Cette association n’allait pas sans heurts. Baratof se méfiait de Gérard, qui, parfois, se refusait aux opérations qui lui semblaient indélicates, et, parfois, agissait avec une initiative qui contrariait les plans arrêtés dans l’esprit sans scrupules et sans pitié du Russe. Mais Baratof avait besoin de Gérard. Sur le butin rapporté par celui-ci, il prélevait, avant de le remettre à ses propriétaires, une forte dîme. En relation dans toutes les grandes villes avec des gens douteux, il savait tirer parti des richesses malhonnêtement acquises ainsi, et, bien que la police internationale eût l’œil sur lui, bien qu’il eût failli être impliqué en Autriche dans une vaste affaire d’escroquerie, il avait, par toutes ces louches opérations, acquis une énorme fortune, une fortune qui se chiffrait par dizaines de millions et dont il devait une bonne part à l’audace et à l’adresse de Gérard.

Gérard, lui, ignorait les manœuvres de son associé. Peut-être s’en doutait-il, mais il ne voulait rien savoir de précis. Caractère complexe, incapable de se livrer en personne à un acte qu’il jugeait mauvais, tenant de sa famille française et de son éducation un fond solide de propreté morale, il se laissait aller quelquefois, par suite des événements, à une certaine nonchalance de conscience.

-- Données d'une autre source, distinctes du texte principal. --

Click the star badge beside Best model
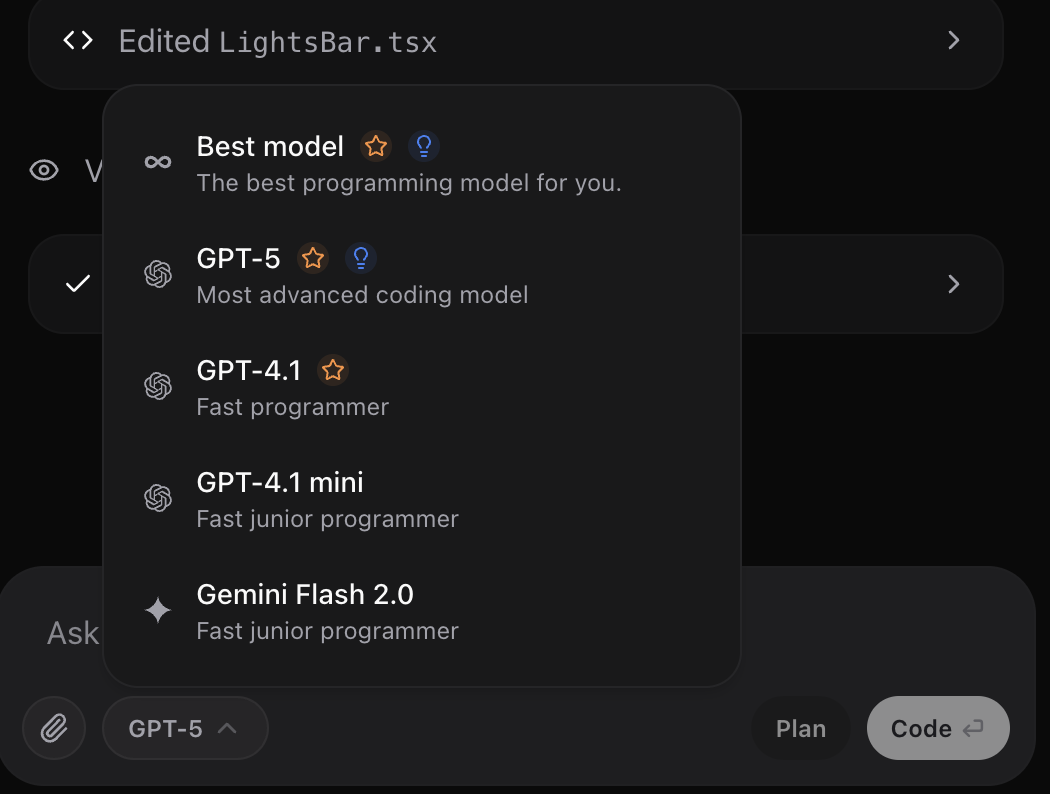 pyautogui.click(x=376, y=146)
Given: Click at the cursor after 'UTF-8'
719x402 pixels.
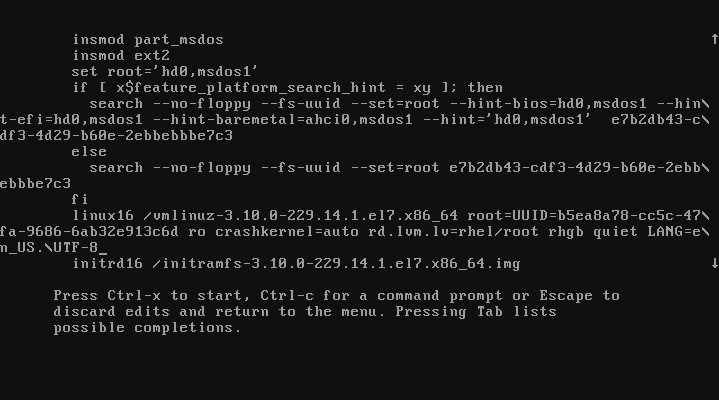Looking at the screenshot, I should (x=103, y=249).
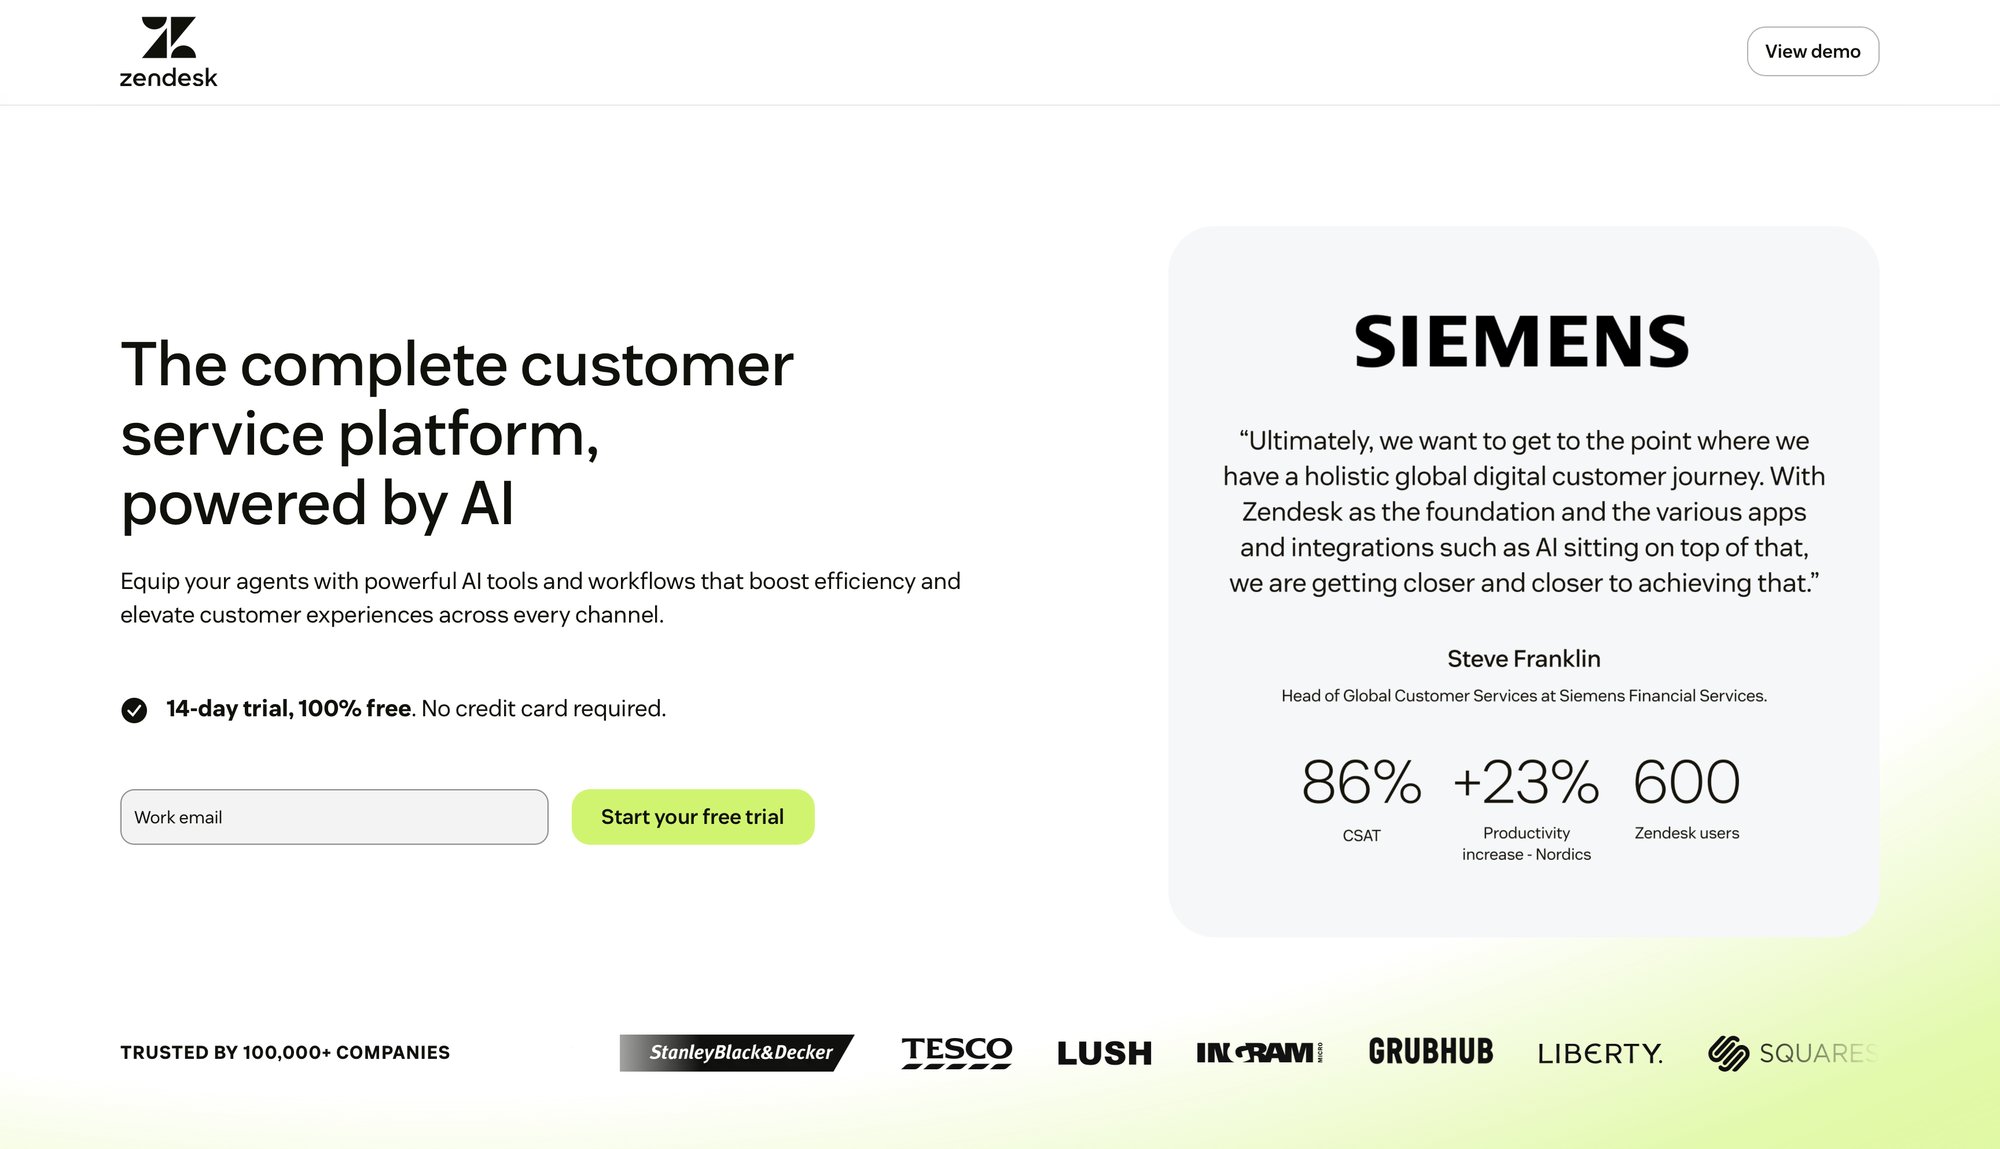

Désintéressé, ou plutôt insouciant de l’argent, il acceptait sans discussion la part relativement faible que l’autre lui attribuait. Cette part, d’ailleurs, permettait à Gérard de vivre largement… Et il n’eût pas pu renoncer à cette vie et reprendre, du jour au lendemain, une existence banale, paisible, médiocre. L’aventure était son élément. Il aimait les sensations fortes, l’action, le risque. Il aimait réussir, et réussir l’impossible. Il aimait la reconnaissance de ceux qu’il sauvait, ou dont il sauvait les parents ou la fortune. Il aimait surtout, et par-dessus tout, séducteur né, conquérir, là où il passait, les femmes… Bien peu de femmes en sa présence, attirées par son charme et confiantes en sa gaîté juvénile, restaient indifférentes. Et bien peu qui ne se troublassent pas sous le regard tendre et persuasif de ses yeux bleus. Il le savait et, sans jamais aimer, se faisait aimer, ou du moins amollissait la volonté des plus vertueuses et des plus rebelles.